NVCC Loop Invariant Optimization

Hi,

I have a question regarding whether nvcc can do loop invariant optimization.

I have such a code snippet in a larger computation:

...
    #pragma unroll
    for (int kw_inner = 0; kw_inner < 7; ++kw_inner) {
      #pragma unroll
      for (int occ_c = 0; occ_c < 2; ++occ_c) {
        #pragma unroll
        for (int oc_block_c = 0; oc_block_c < 4; ++oc_block_c) {
          #pragma unroll
          for (int ic_block = 0; ic_block < 3; ++ic_block) {
            if (((((int)blockIdx.z) * 2) + (((int)threadIdx.z) / 8)) < n) {
                ...

The if condition doesn’t involve for loop variables, and should be able to move up to top level:

...
    if (((((int)blockIdx.z) * 2) + (((int)threadIdx.z) / 8)) < n) {
      #pragma unroll
      for (int kw_inner = 0; kw_inner < 7; ++kw_inner) {
        #pragma unroll
        for (int occ_c = 0; occ_c < 2; ++occ_c) {
          #pragma unroll
          for (int oc_block_c = 0; oc_block_c < 4; ++oc_block_c) {
            #pragma unroll
            for (int ic_block = 0; ic_block < 3; ++ic_block) {
                ...

The second kernel can achieve 2x performance comparing to the first one. Doesn nvcc do such kind of optimization?

My nvcc info:
nvcc: NVIDIA ® Cuda compiler driver
Copyright © 2005-2017 NVIDIA Corporation
Built on Fri_Sep__1_21:08:03_CDT_2017
Cuda compilation tools, release 9.0, V9.0.176

It doesn’t do it in every imaginable case.

Here is another example:

https://devtalk.nvidia.com/default/topic/1057205/cuda-programming-and-performance/-solved-array-not-fully-transfered-to-device-memory/post/5360735/#5360735

If you’d like to see a change in nvcc behavior, you may wish to file a bug. The instructions are linked in a sticky post at the top of this sub-forum.

I would also encourage you to test on the most recently released compiler. Items get addressed all the time. I’m not saying I know for sure anything is fixed in CUDA 10.1, but I would test against CUDA 10.1 (or the latest CUDA) before filing a bug.

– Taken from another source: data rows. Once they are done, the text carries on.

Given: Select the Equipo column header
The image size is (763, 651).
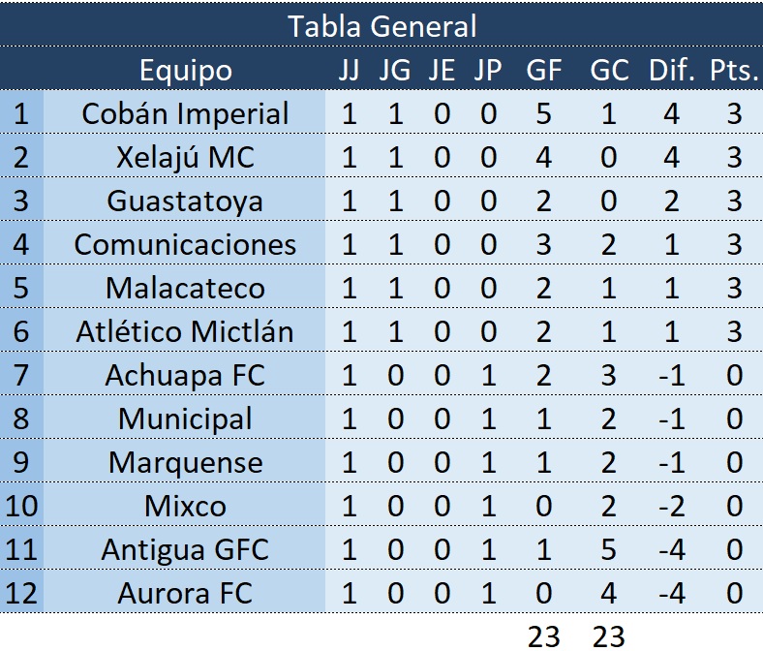Looking at the screenshot, I should [185, 70].
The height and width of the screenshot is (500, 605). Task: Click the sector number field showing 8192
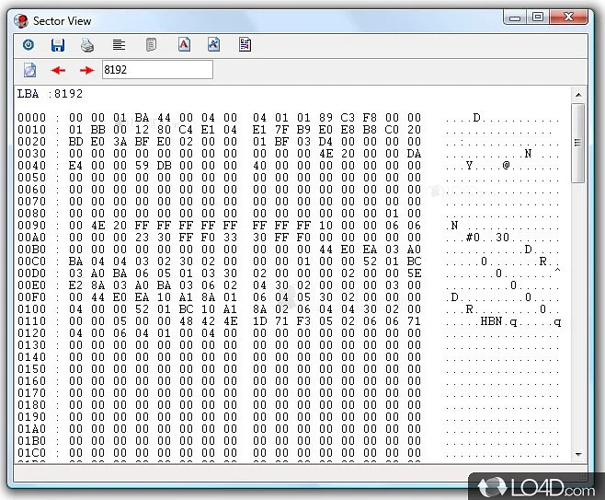click(156, 70)
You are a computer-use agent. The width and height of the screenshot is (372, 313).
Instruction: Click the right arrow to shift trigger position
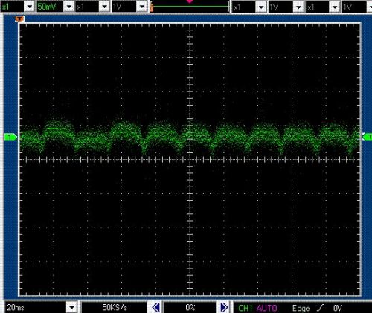coord(224,307)

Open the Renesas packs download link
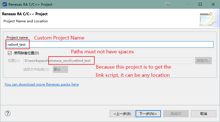coord(42,84)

Thank you for your help! I’ll try 10.1.

An alternative hypothesis would be that the if-statement within the inner-most loop interferes with the desired complete unrolling of all loops. This would explain the suprisingly large performance difference observed. Did you analyze the generated machine code to determine what exactly is responsible for the performance difference?

I haven’t check the assembly code yet. For quick check, I removed unroll pragma but it didn’t help.